Arnold Böcklin representaba con estilo misterioso y deslumbrante el lugar del cual no se regresa, en forma de isla rocosa habitada por ruinas neoclásicas y altos cipreses, imagen redonda para lo recóndito e inaccesible del silencio absoluto. Pero he aquí a Roberto González, he aquí su metarrealidad sobre lienzo, presidida en este caso por la Cápsula del tiempo y excesiva otrora, tal vez, en el distanciamiento que conlleva alguna línea de perfección. Aquella que susurrando o elevando la voz, pero manifestándosenos, como toda obra de arte que merezca tal nombre, nos devuelve al corazón de las cosas, a la esencia del todo, a Kokoro, a la sensibilidad extrema de los iluminados o a «Lo bello y lo triste» de la existencia consciente.

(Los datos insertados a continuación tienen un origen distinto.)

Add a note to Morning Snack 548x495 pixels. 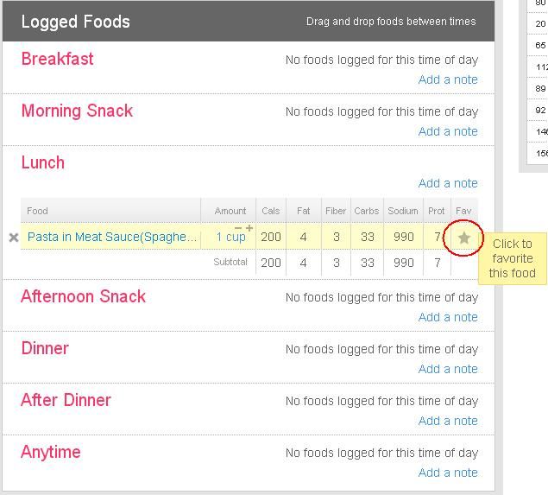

Boecklias y el tiempo hace puerto de las «Vírgenes descuidadas», de los homenajes a los que nos abandonan contra su voluntad; parada en «Arriazas» (rocas que transitan el ahora y el más allá nuestro y del mar), alto en «Agresiones»; yo en los otros, los otros en mí, conocerse y saber. La muestra posee la belleza eterna de la sonrisa doliente. Es el sonido abrumador de la gran ola. Silencio con T.
Boecklias y el tiempo, de Roberto González, hasta el 21 de abril en la galería Clérigos.